_PROMPT_
Nothing but the images should be left out when the entries are restated word for word.

---- EXERCISE INPUT

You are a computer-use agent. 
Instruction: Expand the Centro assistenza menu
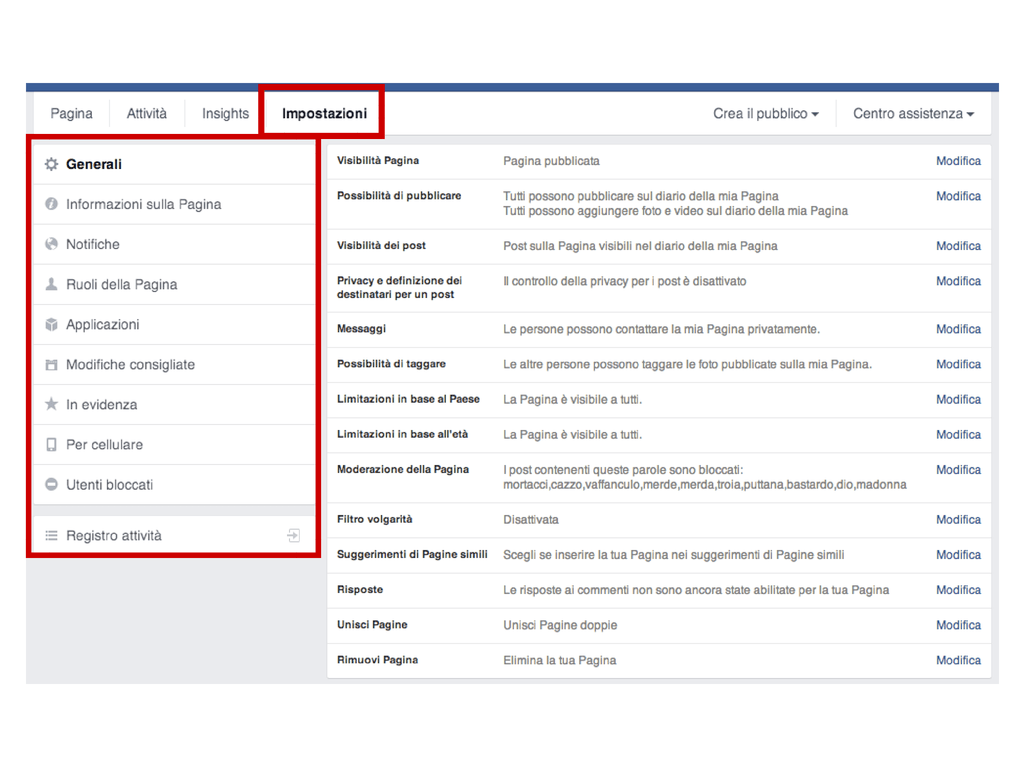click(x=912, y=113)
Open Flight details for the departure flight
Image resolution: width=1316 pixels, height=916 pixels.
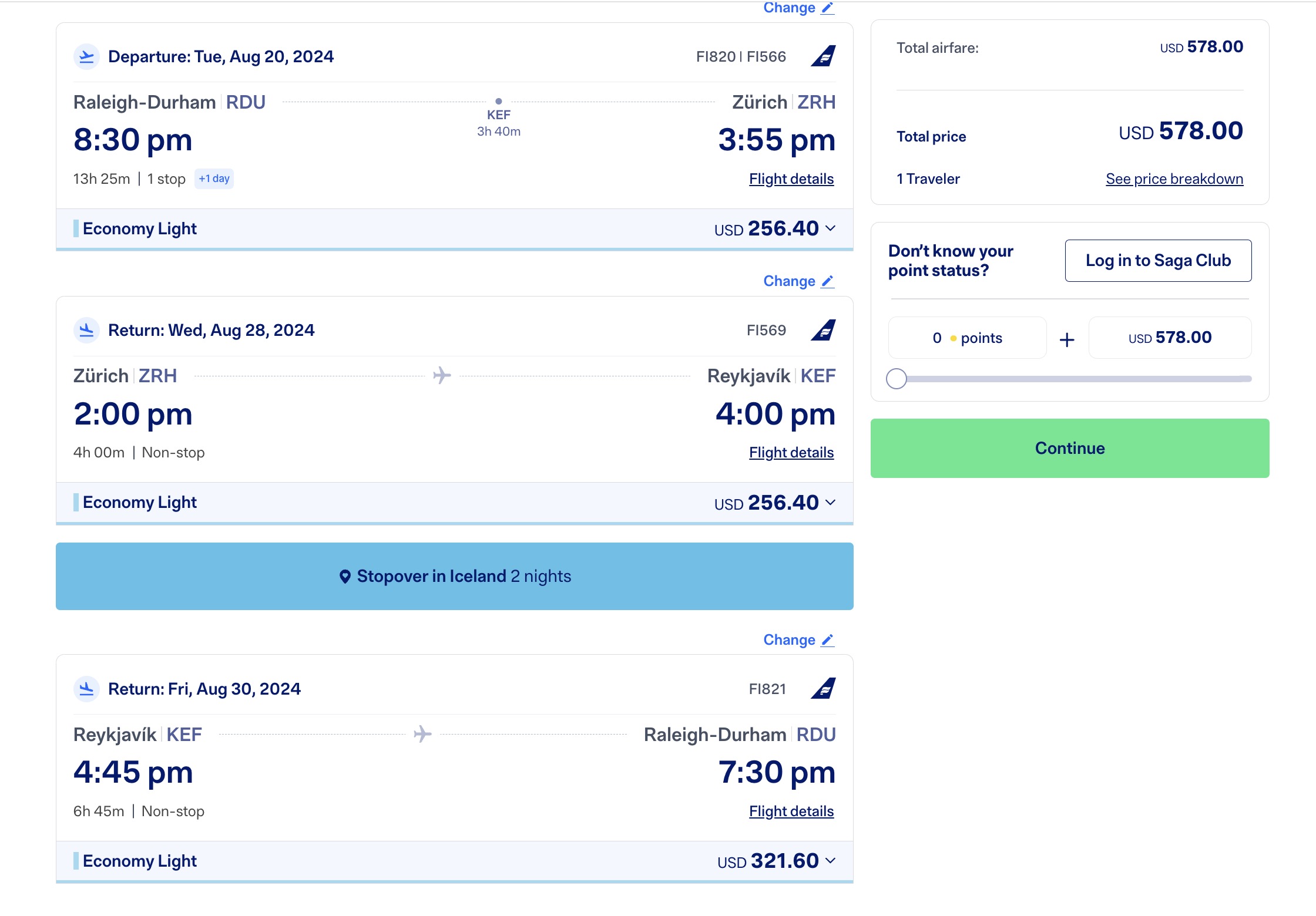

--------

_COMPLETED EXERCISE_
You are a computer-use agent. 
Instruction: Expand the Centro assistenza menu
click(x=912, y=113)
Open Flight details for the departure flight
Image resolution: width=1316 pixels, height=916 pixels.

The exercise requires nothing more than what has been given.